(EXTRACTED INFORMATION Opens)

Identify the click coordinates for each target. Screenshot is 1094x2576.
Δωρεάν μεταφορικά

(EXTRACTED INFORMATION Closes)
(EXTRACTED INFORMATION Opens)

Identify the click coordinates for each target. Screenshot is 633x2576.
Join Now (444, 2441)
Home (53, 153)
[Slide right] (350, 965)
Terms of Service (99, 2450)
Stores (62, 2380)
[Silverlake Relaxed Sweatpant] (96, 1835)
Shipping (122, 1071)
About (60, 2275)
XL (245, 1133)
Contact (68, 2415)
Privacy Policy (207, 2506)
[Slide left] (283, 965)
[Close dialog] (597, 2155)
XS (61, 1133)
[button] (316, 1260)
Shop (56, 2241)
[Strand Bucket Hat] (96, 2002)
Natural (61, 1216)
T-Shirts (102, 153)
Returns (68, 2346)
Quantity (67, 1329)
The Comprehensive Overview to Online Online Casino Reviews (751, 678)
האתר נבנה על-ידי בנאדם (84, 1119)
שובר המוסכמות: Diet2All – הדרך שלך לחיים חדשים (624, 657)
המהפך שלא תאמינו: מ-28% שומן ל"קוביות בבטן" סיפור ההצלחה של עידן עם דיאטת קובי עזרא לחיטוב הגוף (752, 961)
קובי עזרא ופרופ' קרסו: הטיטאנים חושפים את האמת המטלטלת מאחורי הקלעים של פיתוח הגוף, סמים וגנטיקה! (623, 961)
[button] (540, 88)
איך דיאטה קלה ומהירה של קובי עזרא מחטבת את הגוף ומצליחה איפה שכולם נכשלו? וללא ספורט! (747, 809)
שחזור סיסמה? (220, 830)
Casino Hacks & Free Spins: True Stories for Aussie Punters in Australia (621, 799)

(EXTRACTED INFORMATION Closes)

* TASK DIRECTIONS: Would you retype exactly the lines above, from the line with "Join Now (444, 2441)" to the line with "Casino Hacks &", with both end lines kept and nothing more?

* SOLVED EXERCISE:
Join Now (444, 2441)
Home (53, 153)
[Slide right] (350, 965)
Terms of Service (99, 2450)
Stores (62, 2380)
[Silverlake Relaxed Sweatpant] (96, 1835)
Shipping (122, 1071)
About (60, 2275)
XL (245, 1133)
Contact (68, 2415)
Privacy Policy (207, 2506)
[Slide left] (283, 965)
[Close dialog] (597, 2155)
XS (61, 1133)
[button] (316, 1260)
Shop (56, 2241)
[Strand Bucket Hat] (96, 2002)
Natural (61, 1216)
T-Shirts (102, 153)
Returns (68, 2346)
Quantity (67, 1329)
The Comprehensive Overview to Online Online Casino Reviews (751, 678)
האתר נבנה על-ידי בנאדם (84, 1119)
שובר המוסכמות: Diet2All – הדרך שלך לחיים חדשים (624, 657)
המהפך שלא תאמינו: מ-28% שומן ל"קוביות בבטן" סיפור ההצלחה של עידן עם דיאטת קובי עזרא לחיטוב הגוף (752, 961)
קובי עזרא ופרופ' קרסו: הטיטאנים חושפים את האמת המטלטלת מאחורי הקלעים של פיתוח הגוף, סמים וגנטיקה! (623, 961)
[button] (540, 88)
איך דיאטה קלה ומהירה של קובי עזרא מחטבת את הגוף ומצליחה איפה שכולם נכשלו? וללא ספורט! (747, 809)
שחזור סיסמה? (220, 830)
Casino Hacks & Free Spins: True Stories for Aussie Punters in Australia (621, 799)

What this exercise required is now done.